Messages to alert communities to crime

Kent Police has launched a new messaging system to keep all communities across the county informed about local crime and encourage them to tell the force about suspicious activity in their area.

Feb 22, 2007
By David Howell
Picture: Centre for Justice Innovation

Kent Police has launched a new messaging system to keep all communities across the county informed about local crime and encourage them to tell the force about suspicious activity in their area.

Kent Community Messaging, a web based system, is the first of its kind in the country, and the latest development in the force’s drive to keep neighbourhoods across the county safe. The system works by alerting residents to local offences and witness appeals, offering advice on how they can protect themselves and encouraging people to come forward with potentially vital information – for example, sightings of a missing person, the whereabouts of a suspicious vehicle or details and descriptions that could help officers catch offenders.

Users can choose how they receive information either by internet, phone, email, fax or in real time via text messages. Information is published by Neighbourhood Watch liaison officers and volunteers and then distributed to registered users.

Kent Community Messaging was successfully piloted for two years in a town centre and has become so successful it is now being rolled out across the county. During the pilot some 7,400 people joined up and that has now increased with up to 10,000 receiving messages each week.

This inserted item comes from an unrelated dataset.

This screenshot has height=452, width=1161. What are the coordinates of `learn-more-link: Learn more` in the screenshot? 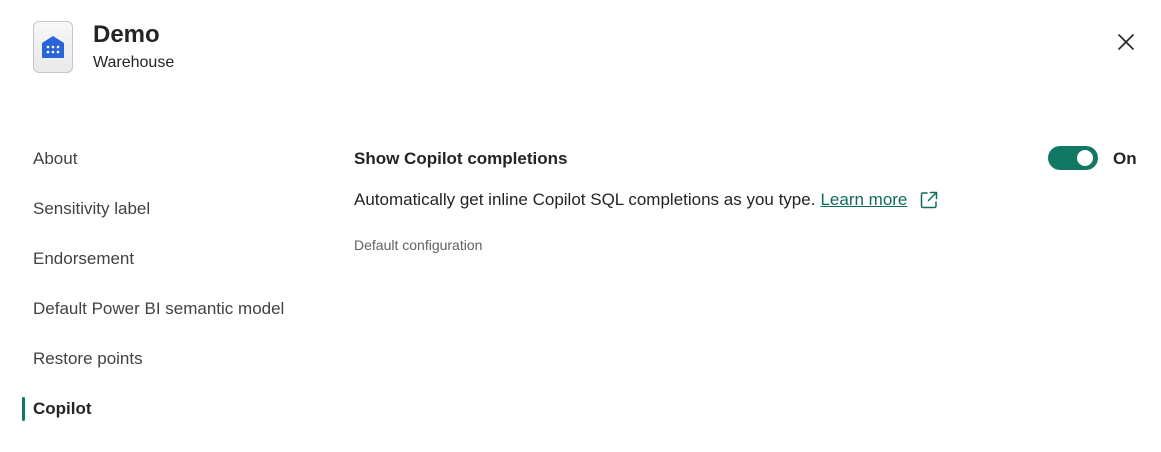 It's located at (864, 200).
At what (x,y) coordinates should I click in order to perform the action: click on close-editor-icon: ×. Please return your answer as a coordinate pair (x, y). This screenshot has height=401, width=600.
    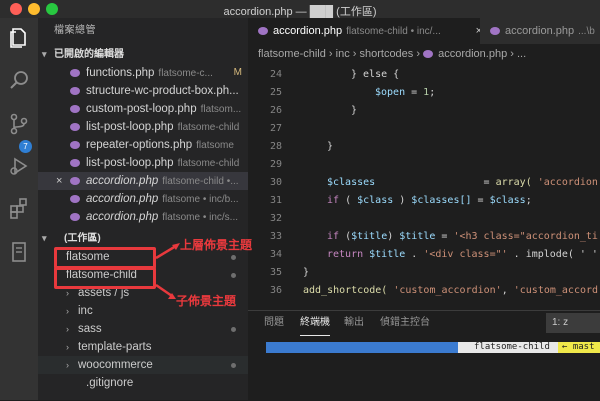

Officers are confident that sharing information this way will lead to more criminals being caught and provide an important tool in finding witnesses who may have vital information. Kent aims to expand the service to cover specific groups such as wildlife and faith groups and those with specialist interests.

Chief Constable Michael Fuller said: “Kent Community Messaging has a major part to play in how we communicate with residents in Kent and I’m certain this will make a real difference to reducing crime and catching those responsible. This will help Kent Police identify offenders and gather evidence and is another way of supporting both county and local appeals countywide whilst supporting neighbourhood policing.”

Mrs Barnes, chair of the Kent Police Authority said: “This is a great step forward for Kent Police and means we are able to further reduce local crime by encouraging sharing of information within neighbourhoods. The more that Kent Community Messaging is made known and the more members we have the greater the opportunities become.

“It’s fantastic that Kent is leading on this and now some 13 other forces are adopting a similar system. This will help act as the eyes and the ears of the community and ensure we are reaching those who feel isolated and vulnerable in rural areas.”